## Exercise objective
With the pictures left out, print exactly the lines below that run from the one containing "You are a GUI" through the one containing "This screenshot has height=580, width=580.".

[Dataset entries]
--

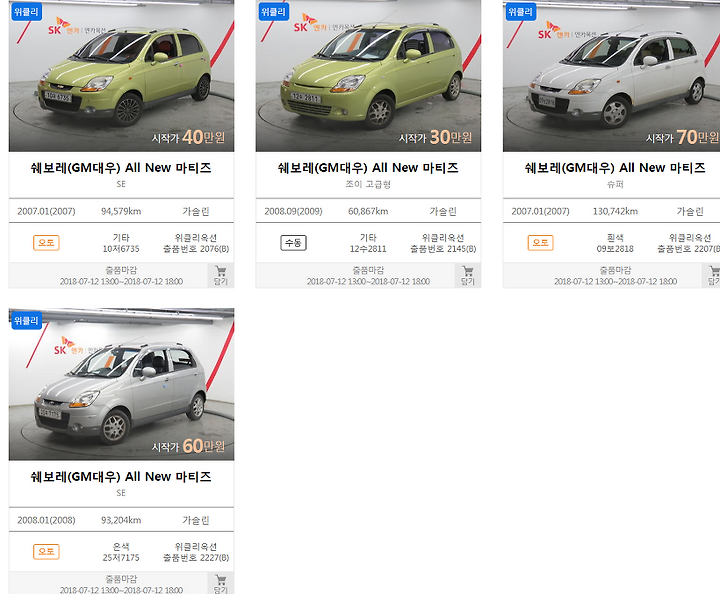
Task: Add the 09보2818 car to cart
Action: tap(712, 275)
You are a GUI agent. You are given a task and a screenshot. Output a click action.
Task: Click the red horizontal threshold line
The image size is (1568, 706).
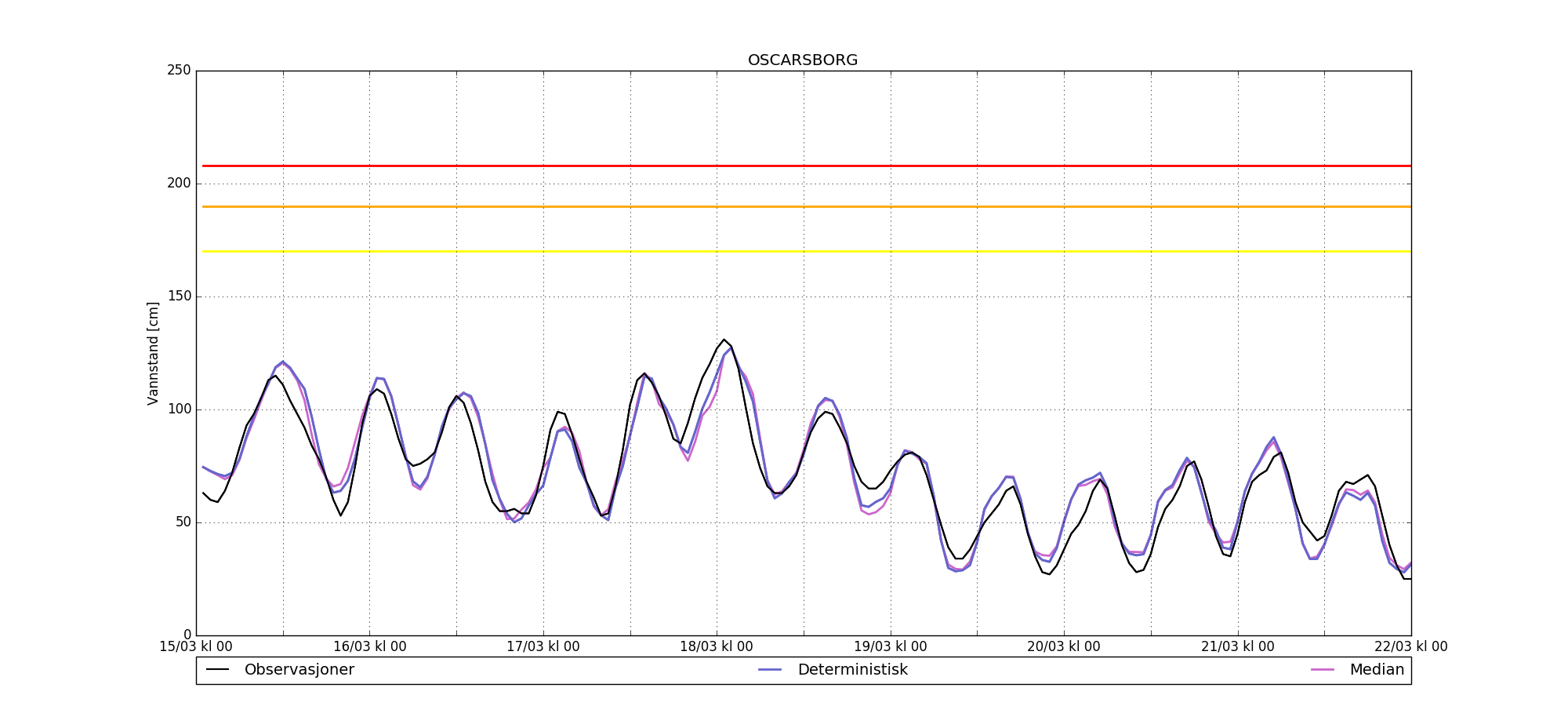[803, 166]
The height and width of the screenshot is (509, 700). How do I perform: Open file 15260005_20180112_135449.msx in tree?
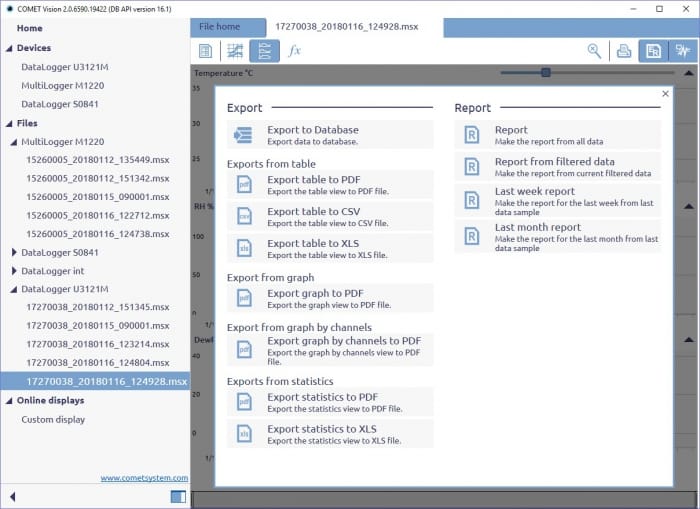coord(97,160)
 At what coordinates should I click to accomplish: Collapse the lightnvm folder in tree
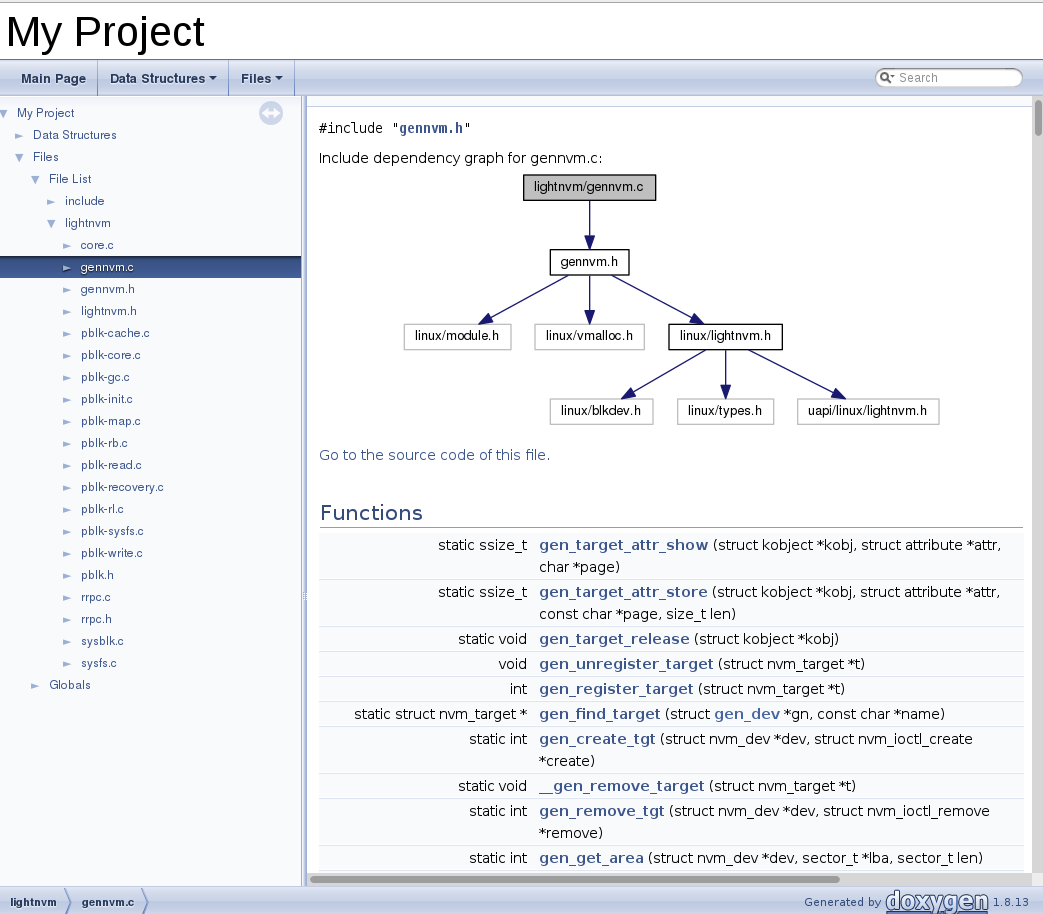click(x=51, y=224)
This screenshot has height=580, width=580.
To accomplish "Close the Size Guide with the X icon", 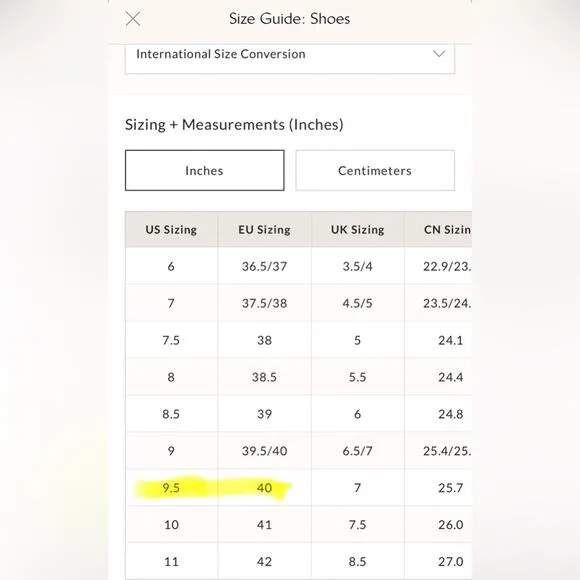I will [133, 18].
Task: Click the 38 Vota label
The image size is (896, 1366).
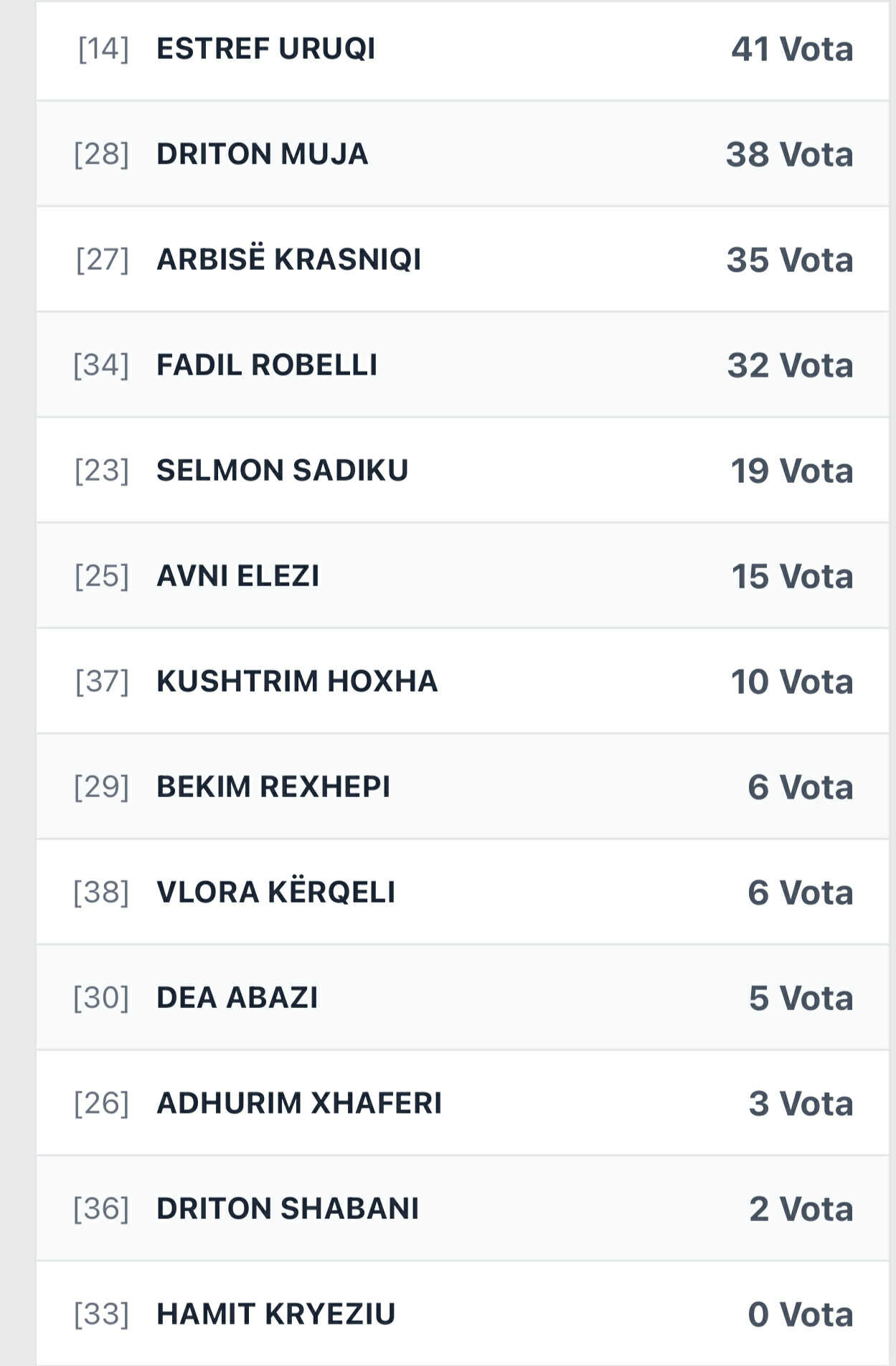Action: coord(789,155)

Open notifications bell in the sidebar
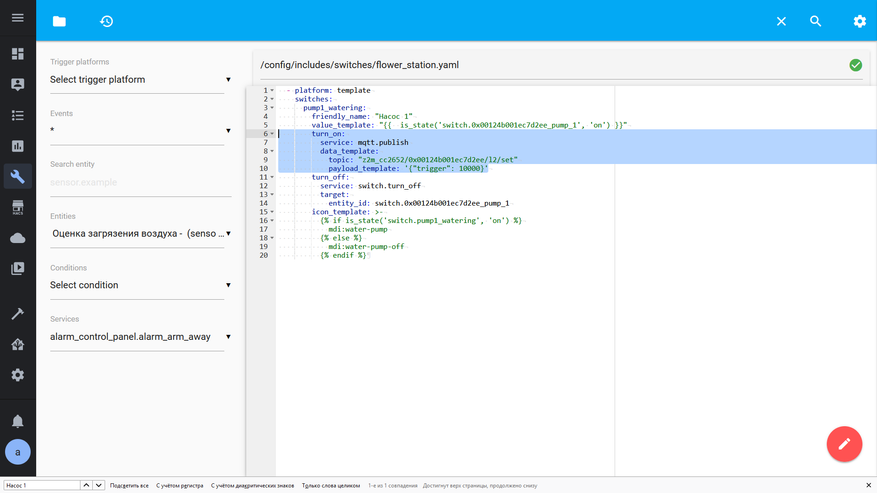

--

## Solved exercise
You are a GUI agent. You are given a task and a screenshot. Output a click action.
Task: Click the red horizontal threshold line
The image size is (1568, 706).
[803, 166]
The height and width of the screenshot is (509, 700). How do I perform: Open file 15260005_20180112_135449.msx in tree?
coord(97,160)
 At what coordinates should I click to accomplish: Collapse the lightnvm folder in tree
click(x=51, y=224)
This screenshot has height=580, width=580.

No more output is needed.